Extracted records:
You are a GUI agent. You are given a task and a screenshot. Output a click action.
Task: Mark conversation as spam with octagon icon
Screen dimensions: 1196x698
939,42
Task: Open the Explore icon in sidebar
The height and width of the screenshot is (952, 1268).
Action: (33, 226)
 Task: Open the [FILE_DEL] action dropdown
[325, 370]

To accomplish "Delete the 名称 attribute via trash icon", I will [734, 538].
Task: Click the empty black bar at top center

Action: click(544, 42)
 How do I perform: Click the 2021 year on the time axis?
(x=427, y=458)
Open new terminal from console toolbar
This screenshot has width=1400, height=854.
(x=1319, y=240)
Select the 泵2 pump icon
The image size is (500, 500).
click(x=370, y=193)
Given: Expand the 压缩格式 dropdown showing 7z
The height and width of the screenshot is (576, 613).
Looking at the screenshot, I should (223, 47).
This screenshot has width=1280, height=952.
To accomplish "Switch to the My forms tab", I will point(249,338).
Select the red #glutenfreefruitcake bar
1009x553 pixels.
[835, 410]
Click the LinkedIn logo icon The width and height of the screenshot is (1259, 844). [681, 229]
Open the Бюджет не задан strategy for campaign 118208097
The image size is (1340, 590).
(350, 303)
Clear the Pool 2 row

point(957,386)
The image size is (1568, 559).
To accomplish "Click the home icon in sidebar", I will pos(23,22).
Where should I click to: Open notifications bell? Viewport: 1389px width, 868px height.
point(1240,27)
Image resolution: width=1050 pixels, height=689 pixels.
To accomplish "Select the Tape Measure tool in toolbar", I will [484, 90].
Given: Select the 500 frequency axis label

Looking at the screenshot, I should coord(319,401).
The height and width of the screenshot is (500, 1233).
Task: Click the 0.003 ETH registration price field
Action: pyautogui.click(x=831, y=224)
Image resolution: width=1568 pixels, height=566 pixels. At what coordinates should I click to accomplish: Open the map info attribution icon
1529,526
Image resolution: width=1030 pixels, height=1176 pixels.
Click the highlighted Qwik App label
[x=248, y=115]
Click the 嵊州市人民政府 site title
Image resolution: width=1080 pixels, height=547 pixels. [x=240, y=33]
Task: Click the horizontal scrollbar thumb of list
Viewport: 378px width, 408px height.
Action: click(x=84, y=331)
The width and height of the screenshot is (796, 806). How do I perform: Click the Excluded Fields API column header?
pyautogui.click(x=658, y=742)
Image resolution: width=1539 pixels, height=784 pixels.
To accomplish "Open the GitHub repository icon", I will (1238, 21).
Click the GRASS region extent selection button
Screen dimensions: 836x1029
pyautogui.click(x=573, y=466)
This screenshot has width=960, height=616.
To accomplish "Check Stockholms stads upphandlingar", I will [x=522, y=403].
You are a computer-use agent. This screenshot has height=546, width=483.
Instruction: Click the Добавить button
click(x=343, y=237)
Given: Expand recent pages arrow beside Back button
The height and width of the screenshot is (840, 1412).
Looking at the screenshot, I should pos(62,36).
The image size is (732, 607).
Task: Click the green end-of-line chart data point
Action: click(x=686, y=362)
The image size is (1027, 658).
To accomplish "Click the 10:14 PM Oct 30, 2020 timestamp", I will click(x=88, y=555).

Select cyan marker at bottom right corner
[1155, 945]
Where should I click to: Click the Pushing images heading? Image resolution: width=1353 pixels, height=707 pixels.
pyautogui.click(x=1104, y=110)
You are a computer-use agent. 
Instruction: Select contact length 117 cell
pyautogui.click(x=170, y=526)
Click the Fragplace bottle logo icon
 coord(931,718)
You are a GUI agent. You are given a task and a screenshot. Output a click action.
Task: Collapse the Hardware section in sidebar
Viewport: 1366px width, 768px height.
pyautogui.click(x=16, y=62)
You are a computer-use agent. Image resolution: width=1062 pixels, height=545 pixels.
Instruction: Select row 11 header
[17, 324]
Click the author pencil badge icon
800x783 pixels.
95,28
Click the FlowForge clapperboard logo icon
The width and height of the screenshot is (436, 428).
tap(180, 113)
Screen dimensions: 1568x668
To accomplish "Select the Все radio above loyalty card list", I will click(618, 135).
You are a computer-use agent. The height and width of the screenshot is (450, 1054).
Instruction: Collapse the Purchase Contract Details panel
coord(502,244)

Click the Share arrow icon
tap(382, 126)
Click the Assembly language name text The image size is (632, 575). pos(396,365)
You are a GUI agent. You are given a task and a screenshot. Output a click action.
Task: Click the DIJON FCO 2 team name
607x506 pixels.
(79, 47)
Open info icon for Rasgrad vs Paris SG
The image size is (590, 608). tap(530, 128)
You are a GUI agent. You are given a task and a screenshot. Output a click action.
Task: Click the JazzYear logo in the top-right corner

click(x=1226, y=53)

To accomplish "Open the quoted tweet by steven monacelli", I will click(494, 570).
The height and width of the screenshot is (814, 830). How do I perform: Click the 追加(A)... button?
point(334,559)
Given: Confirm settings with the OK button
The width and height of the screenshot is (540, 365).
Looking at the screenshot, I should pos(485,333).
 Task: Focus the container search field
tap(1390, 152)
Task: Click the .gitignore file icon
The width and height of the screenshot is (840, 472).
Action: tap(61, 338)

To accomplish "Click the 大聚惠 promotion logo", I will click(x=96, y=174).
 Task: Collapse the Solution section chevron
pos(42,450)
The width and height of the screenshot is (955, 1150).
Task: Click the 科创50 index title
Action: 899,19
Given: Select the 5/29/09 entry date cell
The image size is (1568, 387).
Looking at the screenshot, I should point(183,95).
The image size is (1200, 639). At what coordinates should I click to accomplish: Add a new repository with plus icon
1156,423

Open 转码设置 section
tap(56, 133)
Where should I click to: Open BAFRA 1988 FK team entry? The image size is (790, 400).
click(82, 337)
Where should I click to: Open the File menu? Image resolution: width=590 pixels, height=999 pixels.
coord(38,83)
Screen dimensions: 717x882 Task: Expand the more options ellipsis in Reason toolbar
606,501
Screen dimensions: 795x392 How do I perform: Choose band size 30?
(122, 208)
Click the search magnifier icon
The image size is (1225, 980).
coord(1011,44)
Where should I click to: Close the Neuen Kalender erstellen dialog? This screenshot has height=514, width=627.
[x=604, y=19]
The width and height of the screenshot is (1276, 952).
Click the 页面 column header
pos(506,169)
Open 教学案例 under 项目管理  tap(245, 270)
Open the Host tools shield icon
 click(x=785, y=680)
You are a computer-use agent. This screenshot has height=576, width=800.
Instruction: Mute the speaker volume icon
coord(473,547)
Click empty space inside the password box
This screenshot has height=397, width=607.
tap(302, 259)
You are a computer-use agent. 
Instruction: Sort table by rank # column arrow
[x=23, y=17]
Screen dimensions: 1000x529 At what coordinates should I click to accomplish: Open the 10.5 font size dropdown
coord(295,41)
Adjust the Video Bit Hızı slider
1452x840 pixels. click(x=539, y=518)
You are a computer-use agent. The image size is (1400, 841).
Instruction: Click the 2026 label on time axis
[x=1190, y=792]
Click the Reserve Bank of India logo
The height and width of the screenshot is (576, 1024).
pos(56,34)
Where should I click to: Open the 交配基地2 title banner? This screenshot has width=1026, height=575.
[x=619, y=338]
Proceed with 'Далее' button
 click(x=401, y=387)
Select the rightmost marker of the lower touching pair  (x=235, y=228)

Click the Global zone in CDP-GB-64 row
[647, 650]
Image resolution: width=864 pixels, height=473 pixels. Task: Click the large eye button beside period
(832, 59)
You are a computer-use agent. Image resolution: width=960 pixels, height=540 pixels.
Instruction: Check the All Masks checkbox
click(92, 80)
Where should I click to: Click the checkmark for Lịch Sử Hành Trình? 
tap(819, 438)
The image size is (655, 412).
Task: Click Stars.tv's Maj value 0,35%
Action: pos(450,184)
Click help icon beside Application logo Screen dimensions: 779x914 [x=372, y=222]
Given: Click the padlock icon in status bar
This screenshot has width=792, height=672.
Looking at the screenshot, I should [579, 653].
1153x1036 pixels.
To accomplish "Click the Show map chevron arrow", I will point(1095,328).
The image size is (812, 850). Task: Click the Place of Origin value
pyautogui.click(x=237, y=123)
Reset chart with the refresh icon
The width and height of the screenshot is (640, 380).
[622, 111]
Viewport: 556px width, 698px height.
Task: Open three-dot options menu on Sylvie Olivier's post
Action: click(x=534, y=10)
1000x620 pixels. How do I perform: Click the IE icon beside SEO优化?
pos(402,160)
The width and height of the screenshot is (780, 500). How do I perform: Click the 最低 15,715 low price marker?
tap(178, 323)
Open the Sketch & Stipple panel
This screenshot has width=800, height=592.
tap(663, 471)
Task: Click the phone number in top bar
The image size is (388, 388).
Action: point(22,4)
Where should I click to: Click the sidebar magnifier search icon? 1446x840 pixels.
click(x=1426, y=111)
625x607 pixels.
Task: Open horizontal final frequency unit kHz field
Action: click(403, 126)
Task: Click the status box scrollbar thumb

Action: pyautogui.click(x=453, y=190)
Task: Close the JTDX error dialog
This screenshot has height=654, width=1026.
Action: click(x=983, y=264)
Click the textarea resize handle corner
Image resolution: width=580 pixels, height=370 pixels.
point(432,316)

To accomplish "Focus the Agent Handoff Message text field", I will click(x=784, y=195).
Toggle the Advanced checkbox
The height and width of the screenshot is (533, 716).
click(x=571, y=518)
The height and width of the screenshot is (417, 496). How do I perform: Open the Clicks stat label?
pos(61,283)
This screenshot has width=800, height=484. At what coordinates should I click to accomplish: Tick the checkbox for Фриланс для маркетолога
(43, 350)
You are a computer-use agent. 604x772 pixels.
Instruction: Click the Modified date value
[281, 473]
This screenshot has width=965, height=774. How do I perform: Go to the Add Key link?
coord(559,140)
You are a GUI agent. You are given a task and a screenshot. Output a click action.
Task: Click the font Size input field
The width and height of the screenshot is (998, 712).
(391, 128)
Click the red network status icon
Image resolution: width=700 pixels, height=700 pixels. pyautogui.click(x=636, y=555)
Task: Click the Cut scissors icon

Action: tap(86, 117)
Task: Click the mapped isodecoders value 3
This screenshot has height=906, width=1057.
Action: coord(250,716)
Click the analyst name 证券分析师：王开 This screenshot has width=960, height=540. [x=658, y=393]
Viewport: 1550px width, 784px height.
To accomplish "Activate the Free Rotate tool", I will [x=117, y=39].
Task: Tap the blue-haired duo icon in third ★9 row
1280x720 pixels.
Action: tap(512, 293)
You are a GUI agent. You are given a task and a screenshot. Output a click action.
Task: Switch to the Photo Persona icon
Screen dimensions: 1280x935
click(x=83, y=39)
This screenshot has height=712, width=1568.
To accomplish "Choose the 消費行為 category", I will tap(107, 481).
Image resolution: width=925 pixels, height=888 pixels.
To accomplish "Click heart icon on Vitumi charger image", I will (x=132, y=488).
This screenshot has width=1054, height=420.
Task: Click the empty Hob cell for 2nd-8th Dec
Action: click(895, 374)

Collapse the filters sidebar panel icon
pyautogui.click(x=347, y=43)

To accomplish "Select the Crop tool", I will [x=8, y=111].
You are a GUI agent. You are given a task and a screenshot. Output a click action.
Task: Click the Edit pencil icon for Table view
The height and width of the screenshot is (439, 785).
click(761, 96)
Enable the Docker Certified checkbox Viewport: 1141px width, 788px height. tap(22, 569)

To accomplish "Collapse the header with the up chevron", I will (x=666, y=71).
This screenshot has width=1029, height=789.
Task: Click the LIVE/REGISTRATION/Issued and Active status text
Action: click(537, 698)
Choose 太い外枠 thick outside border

§ **Problem to work on**
Your response should hold the lines from the first line of the entries above through the line with "This screenshot has width=1280, height=952.", each retyped exactly, and nothing else.

§ **Your solution**
You are a GUI agent. You are given a task and a screenshot. Output a click action.
Task: Mark conversation as spam with octagon icon
Screen dimensions: 1196x698
939,42
Task: Open the Explore icon in sidebar
The height and width of the screenshot is (952, 1268).
Action: (33, 226)
 Task: Open the [FILE_DEL] action dropdown
[325, 370]

To accomplish "Delete the 名称 attribute via trash icon", I will [734, 538].
Task: Click the empty black bar at top center

Action: click(544, 42)
 How do I perform: Click the 2021 year on the time axis?
(x=427, y=458)
Open new terminal from console toolbar
This screenshot has width=1400, height=854.
(x=1319, y=240)
Select the 泵2 pump icon
The image size is (500, 500).
click(x=370, y=193)
Given: Expand the 压缩格式 dropdown showing 7z
The height and width of the screenshot is (576, 613).
Looking at the screenshot, I should (223, 47).
This screenshot has width=1280, height=952.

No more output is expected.